_TASK PROMPT:_ Collect each line below that contains the string "width". Letter case must match.

_MATERIAL SHOWN:_

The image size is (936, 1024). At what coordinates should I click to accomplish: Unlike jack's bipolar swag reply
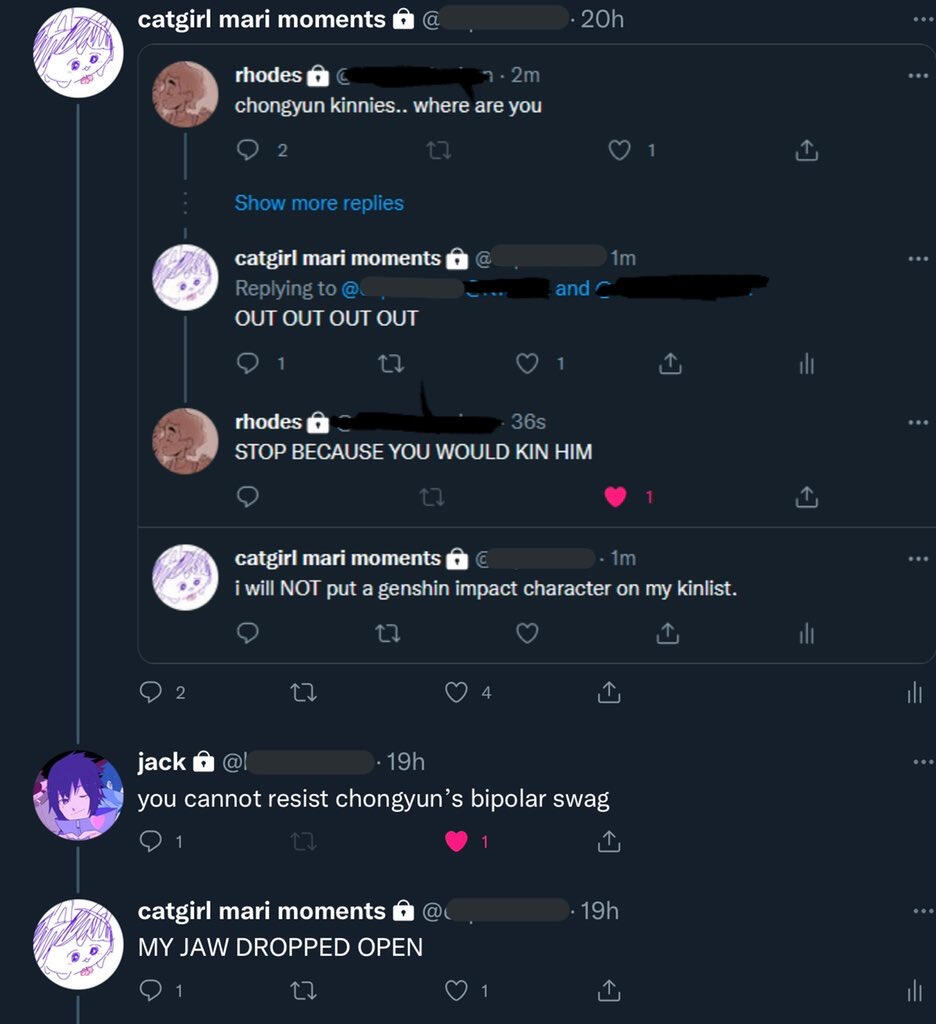(456, 842)
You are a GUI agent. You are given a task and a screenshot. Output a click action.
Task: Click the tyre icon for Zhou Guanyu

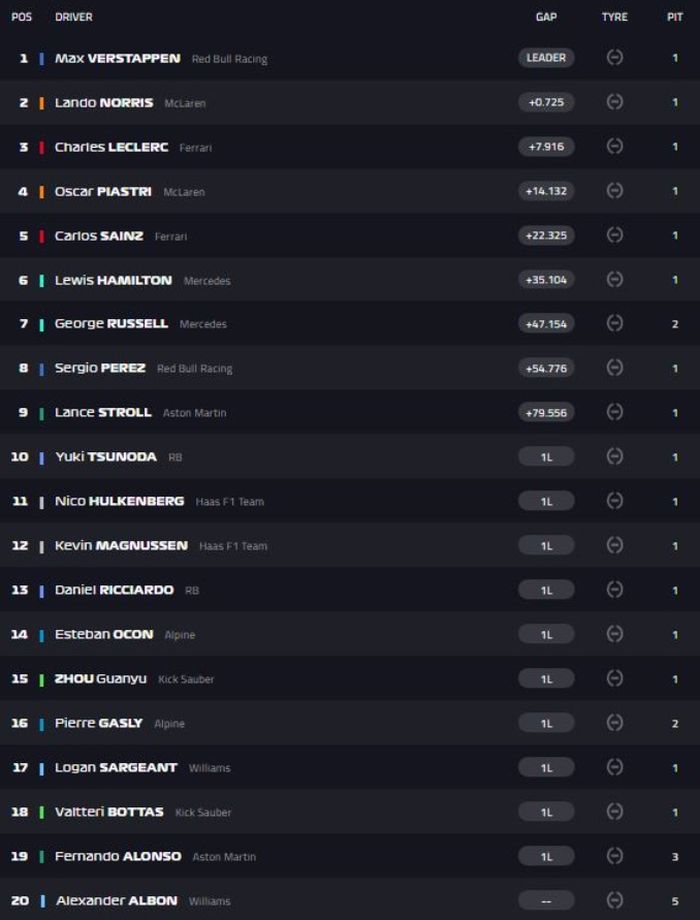(x=615, y=678)
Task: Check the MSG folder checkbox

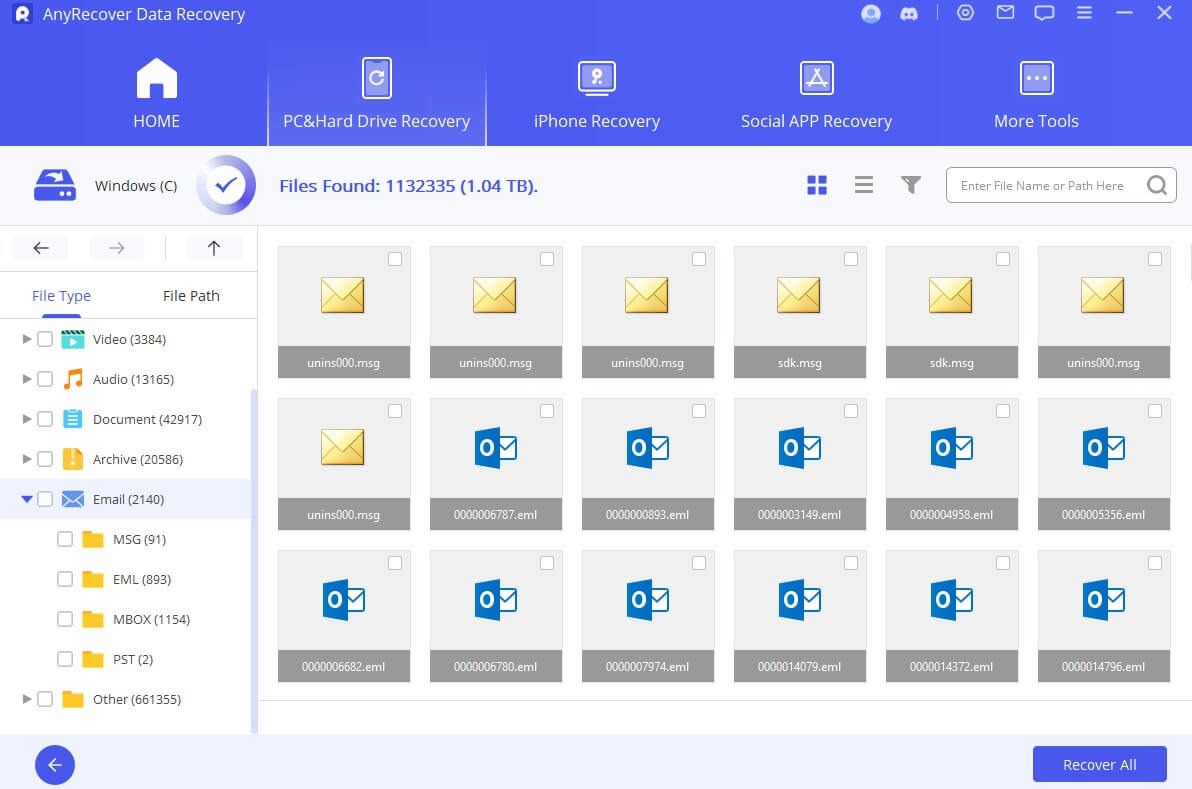Action: pyautogui.click(x=65, y=539)
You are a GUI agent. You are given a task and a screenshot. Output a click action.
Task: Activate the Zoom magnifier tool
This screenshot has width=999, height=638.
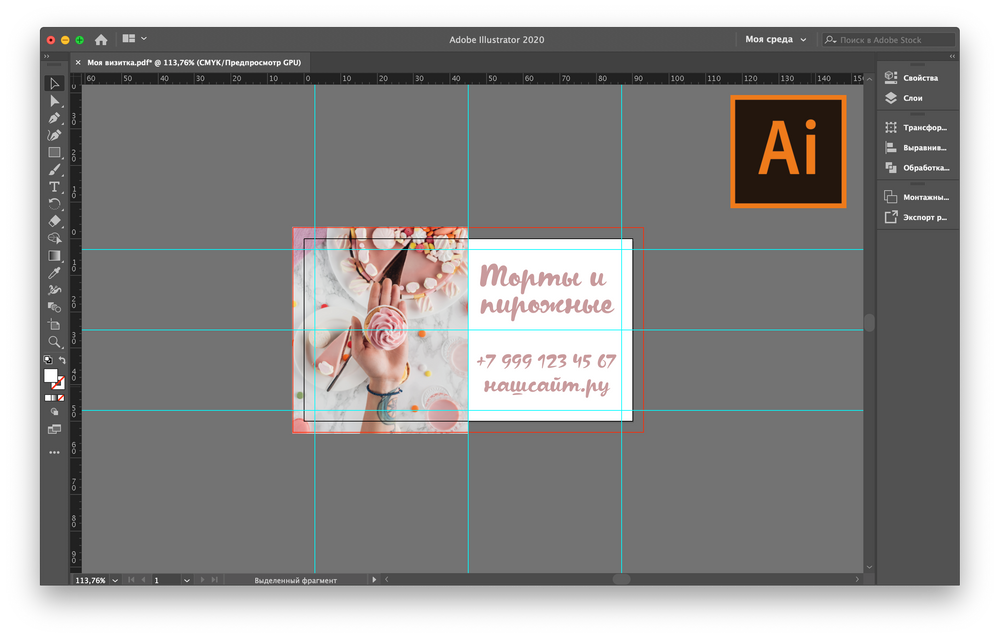click(x=55, y=342)
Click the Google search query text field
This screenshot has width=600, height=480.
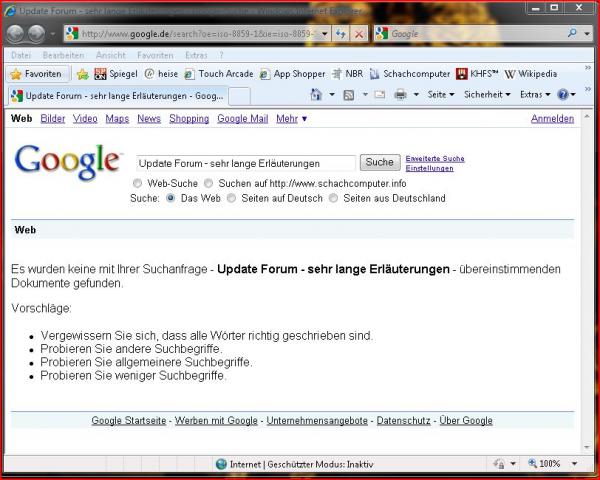point(245,163)
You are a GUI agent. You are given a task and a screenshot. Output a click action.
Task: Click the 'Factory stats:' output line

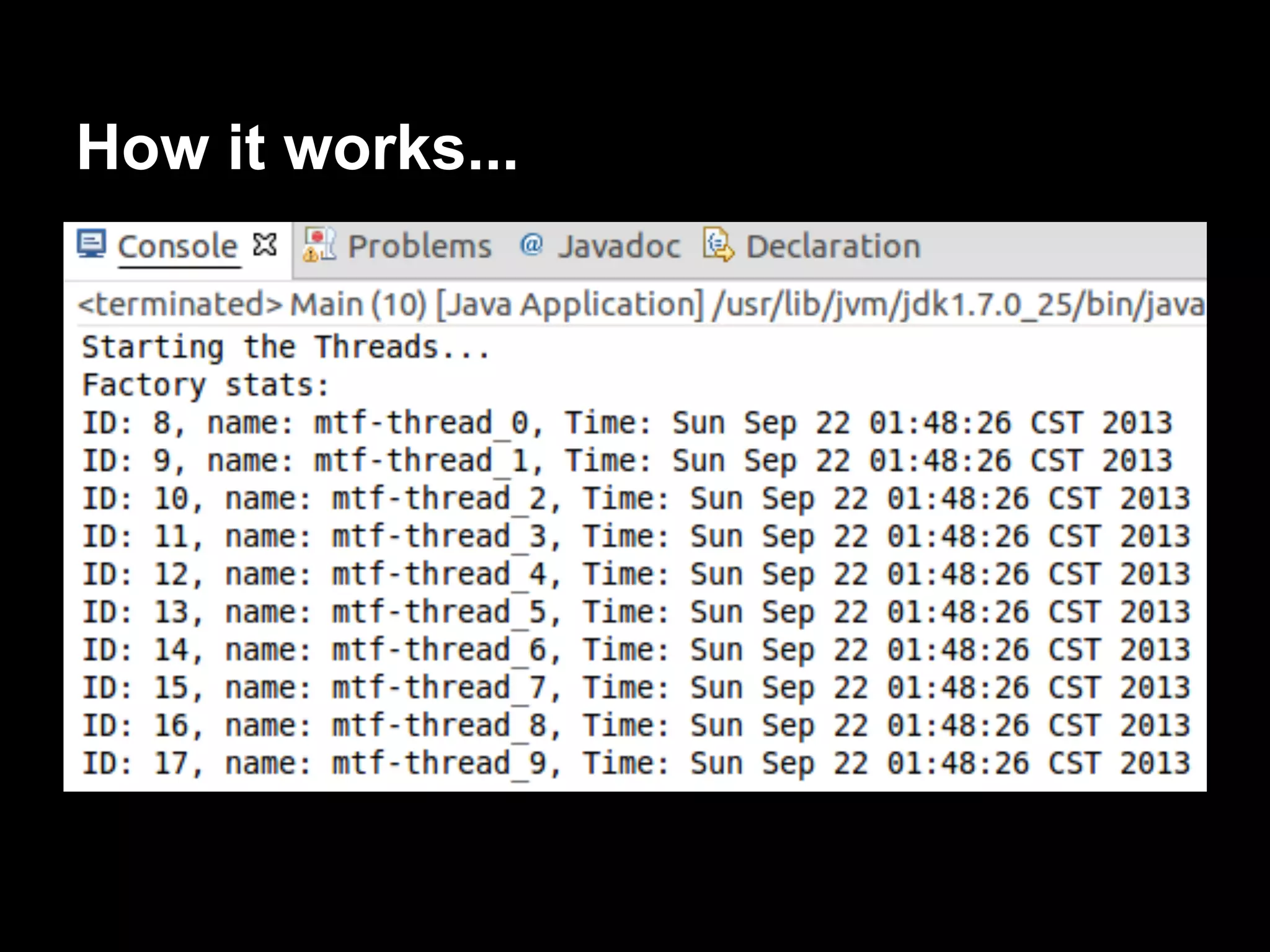(206, 386)
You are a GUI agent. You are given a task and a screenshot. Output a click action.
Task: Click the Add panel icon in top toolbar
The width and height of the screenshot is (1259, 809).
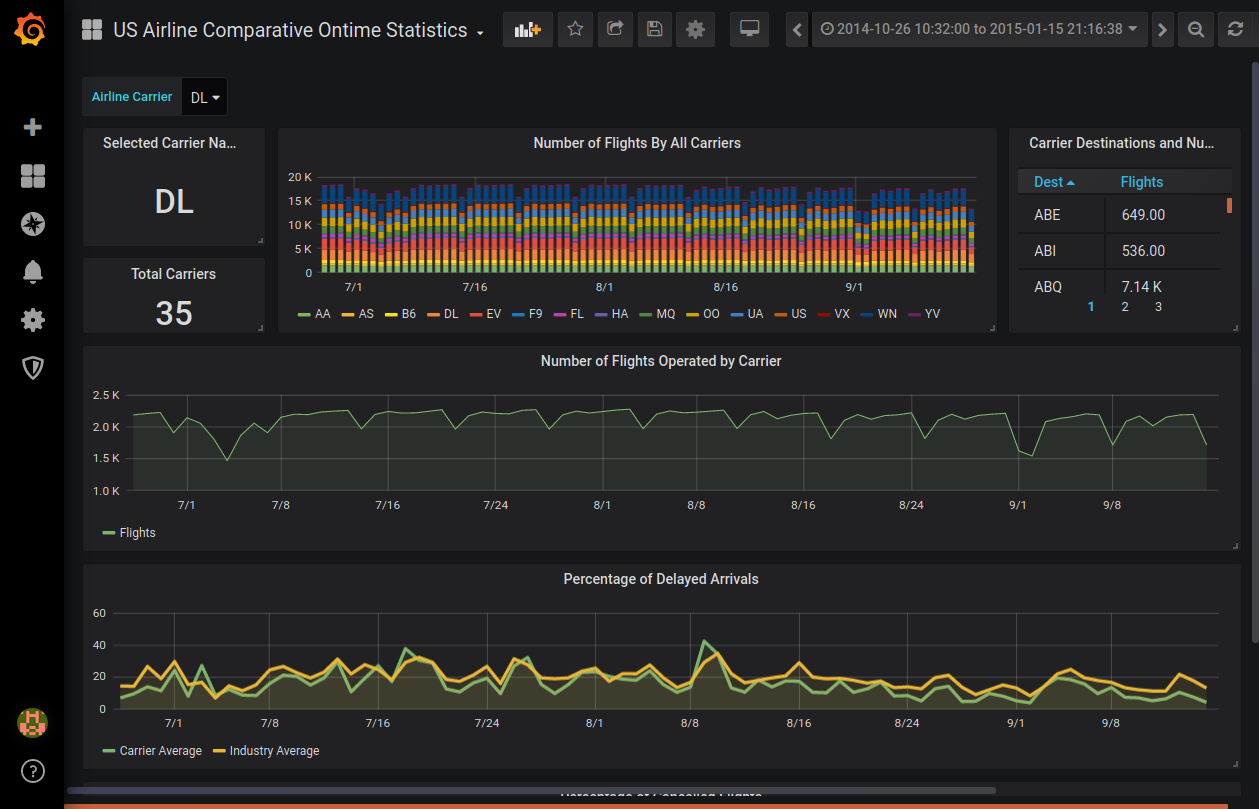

_THE SOLUTION:_
This screenshot has width=999, height=638.
This screenshot has width=600, height=480.
The width and height of the screenshot is (1259, 809).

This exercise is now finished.